For the first time since the 1850s, Detroit drops out of the top 20 biggest U.S. cities, replaced by Denver.
Census Bureau figures to be released Thursday show the top 50 cities accounted for 20% of the nation’s population growth for the 12 months ended July 1, 2015, reports WSJ.
That growth is slowing as a bulge of late-20s Americans reaches prime homebuying age and high urban real-estate costs are making suburbs and exurbs more attractive.
Once-hot cities including New York, Boston, San Jose, Calif., and Austin, Texas, also grew more slowly last year than they did the prior one, driven in part by rising housing costs. “A lot of people are getting priced out, especially in the major cities,” said Adam Kamins, senior economist at Moody’s Analytics.
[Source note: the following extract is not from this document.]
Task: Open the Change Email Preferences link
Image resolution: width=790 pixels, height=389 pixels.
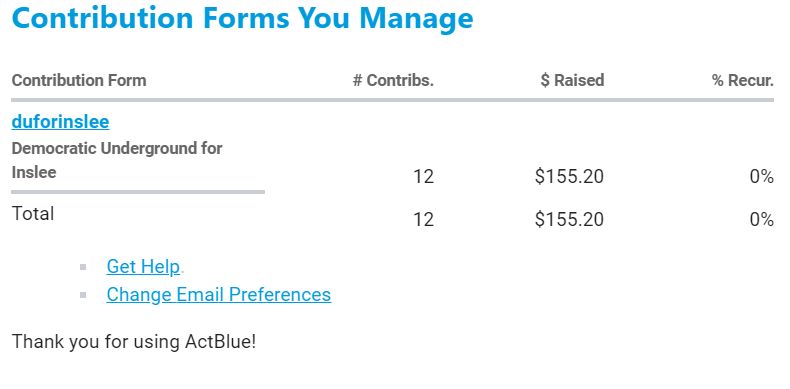Action: click(x=219, y=294)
Chicago’s population shrank last year for the first time since 2009, edging down 0.1% to 2.7 million. Behind the contraction is a slowing in the arrival of Latino immigrants, who had been making up for a decade-long migration of black Americans to the southern U.S. and whites to the suburbs, said Rob Paral, a Chicago-based demographer. Crime is also driving out some residents, particularly on the city’s South Side.
On the whole, the nation’s big cities are still growing more rapidly than a decade ago, when the top 50 cities accounted for 3% of the nation’s population growth in 2005.